Records provided:
____________________
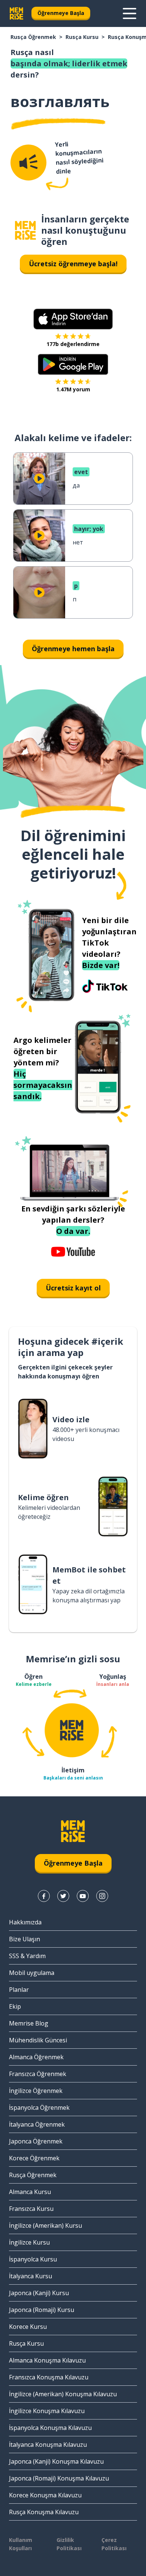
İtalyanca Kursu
____________________
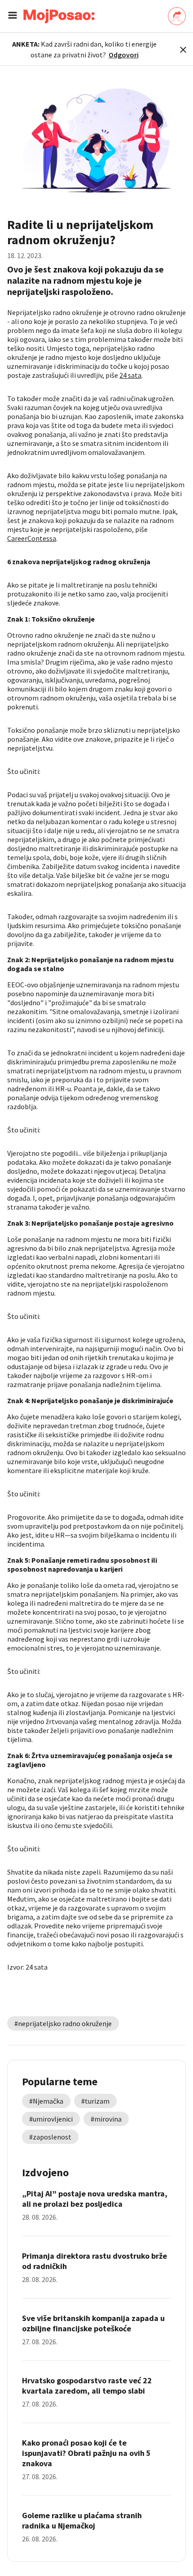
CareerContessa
____________________
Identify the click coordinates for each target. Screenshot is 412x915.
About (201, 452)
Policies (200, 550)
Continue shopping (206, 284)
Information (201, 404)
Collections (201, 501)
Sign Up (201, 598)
____________________
Prompt:
Please, from the material above, copy only the lines from the line with "Continue shopping (206, 284)" up to and including the line with "Sign Up (201, 598)", exactly as written.

Result of the exercise:
Continue shopping (206, 284)
Information (201, 404)
Collections (201, 501)
Sign Up (201, 598)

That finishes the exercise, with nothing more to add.